*ABOUT THIS TASK*: Find the lines in the material below that include the word "with", count them, and give that count alone.

____ RECORDED DATA

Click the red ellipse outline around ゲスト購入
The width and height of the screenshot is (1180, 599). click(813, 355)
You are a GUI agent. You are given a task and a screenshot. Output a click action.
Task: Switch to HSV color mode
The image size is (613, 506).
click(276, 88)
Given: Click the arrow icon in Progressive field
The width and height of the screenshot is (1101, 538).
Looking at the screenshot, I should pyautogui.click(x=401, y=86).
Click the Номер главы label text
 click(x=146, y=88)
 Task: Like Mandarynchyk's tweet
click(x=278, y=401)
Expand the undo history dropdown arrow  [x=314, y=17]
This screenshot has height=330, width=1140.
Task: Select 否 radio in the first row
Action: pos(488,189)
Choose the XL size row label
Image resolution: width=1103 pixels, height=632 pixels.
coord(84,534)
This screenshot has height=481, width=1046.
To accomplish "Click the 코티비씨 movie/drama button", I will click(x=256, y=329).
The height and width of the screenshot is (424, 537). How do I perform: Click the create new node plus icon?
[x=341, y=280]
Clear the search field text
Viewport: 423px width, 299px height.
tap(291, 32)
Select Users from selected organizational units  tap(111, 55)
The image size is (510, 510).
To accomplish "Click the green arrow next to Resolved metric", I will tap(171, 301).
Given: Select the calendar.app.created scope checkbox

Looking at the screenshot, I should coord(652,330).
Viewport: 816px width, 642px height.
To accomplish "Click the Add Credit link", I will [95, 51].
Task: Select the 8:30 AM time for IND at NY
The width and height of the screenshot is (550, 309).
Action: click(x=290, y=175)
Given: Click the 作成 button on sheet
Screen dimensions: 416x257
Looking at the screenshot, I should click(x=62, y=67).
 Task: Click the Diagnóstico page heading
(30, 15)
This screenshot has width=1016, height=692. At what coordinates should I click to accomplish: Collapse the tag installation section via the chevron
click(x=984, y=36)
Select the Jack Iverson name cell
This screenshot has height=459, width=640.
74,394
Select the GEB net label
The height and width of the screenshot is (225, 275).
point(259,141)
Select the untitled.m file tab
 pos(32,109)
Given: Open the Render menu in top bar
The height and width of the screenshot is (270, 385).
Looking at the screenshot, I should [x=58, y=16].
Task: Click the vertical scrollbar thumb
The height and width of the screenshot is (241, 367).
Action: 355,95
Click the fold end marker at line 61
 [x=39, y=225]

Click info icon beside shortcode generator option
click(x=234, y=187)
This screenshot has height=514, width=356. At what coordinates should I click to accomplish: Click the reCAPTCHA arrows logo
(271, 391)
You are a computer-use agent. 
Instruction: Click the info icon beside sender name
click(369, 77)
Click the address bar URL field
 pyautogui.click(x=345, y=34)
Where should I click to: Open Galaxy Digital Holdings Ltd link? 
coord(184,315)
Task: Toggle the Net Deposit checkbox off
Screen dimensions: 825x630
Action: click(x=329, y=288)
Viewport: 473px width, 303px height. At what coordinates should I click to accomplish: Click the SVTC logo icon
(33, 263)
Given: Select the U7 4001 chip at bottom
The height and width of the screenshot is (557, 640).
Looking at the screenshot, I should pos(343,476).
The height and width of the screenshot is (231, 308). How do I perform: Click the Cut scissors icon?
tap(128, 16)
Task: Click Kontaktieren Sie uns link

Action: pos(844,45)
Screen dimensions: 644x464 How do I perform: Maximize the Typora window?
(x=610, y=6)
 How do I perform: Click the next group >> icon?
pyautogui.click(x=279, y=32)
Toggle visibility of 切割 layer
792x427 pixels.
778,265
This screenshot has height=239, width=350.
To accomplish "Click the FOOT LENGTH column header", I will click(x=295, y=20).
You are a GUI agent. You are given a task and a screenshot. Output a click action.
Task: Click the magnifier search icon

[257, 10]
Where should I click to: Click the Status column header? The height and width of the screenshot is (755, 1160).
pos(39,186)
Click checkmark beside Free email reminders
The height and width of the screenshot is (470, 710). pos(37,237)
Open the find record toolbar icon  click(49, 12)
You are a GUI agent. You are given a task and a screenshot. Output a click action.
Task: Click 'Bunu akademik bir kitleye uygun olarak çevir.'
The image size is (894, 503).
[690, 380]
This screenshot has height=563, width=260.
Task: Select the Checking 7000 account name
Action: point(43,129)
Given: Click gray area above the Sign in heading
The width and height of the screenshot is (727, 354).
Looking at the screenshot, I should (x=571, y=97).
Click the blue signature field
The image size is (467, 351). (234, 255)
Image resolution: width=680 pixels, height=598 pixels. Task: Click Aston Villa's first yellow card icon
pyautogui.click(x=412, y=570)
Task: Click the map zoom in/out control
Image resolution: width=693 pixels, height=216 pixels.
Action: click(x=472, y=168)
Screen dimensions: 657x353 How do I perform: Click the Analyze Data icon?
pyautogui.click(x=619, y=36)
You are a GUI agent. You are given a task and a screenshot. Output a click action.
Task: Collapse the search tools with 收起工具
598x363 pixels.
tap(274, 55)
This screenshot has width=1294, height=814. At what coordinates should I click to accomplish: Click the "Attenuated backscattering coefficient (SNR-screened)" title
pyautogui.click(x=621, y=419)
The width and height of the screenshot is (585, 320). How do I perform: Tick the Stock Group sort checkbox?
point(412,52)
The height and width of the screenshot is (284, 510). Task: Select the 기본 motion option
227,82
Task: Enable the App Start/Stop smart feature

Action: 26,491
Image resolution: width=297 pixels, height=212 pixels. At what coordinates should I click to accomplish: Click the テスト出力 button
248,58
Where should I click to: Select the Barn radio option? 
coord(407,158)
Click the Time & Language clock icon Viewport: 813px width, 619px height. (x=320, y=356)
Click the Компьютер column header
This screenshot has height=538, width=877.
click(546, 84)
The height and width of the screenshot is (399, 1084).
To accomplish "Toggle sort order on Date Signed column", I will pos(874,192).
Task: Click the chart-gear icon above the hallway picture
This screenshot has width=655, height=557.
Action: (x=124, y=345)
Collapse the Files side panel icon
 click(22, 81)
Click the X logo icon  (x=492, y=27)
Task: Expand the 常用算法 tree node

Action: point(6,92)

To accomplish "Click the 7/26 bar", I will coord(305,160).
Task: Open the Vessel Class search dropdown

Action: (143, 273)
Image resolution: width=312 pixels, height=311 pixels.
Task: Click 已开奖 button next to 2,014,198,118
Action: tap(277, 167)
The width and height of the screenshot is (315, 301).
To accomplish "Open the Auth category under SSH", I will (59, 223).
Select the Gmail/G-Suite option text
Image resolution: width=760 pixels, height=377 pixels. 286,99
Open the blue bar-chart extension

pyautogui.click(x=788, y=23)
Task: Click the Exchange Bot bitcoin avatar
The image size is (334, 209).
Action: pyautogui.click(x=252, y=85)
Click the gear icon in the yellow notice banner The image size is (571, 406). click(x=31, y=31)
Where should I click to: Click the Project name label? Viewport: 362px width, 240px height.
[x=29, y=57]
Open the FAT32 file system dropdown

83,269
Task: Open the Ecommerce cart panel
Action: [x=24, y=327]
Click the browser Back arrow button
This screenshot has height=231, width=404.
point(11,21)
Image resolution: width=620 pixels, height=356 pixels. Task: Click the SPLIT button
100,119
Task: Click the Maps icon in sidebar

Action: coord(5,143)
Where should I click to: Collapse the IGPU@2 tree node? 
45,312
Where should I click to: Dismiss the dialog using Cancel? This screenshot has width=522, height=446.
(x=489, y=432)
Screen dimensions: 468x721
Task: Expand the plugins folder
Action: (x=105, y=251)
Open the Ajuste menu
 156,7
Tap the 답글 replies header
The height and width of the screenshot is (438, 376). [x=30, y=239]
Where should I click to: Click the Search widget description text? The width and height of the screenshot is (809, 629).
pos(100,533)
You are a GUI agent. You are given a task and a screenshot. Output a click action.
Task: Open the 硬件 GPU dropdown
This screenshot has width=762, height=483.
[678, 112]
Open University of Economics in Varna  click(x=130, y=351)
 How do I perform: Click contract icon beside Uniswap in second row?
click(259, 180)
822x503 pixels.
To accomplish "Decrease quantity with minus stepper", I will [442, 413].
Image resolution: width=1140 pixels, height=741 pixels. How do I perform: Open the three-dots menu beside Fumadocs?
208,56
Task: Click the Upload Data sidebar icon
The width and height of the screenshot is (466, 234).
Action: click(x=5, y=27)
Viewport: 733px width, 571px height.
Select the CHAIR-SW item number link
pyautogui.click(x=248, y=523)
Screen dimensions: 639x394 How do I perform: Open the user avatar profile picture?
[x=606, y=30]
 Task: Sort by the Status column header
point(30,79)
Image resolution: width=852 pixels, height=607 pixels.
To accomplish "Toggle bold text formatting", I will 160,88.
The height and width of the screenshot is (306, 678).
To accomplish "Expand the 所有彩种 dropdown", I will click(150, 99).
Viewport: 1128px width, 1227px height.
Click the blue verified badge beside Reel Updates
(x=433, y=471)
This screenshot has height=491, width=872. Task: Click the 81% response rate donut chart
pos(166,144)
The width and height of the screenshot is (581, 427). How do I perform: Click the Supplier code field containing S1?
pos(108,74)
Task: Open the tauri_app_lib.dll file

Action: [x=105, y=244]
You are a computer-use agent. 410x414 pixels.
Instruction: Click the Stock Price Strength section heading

________

*SOLUTION TO THE EXERCISE*: 2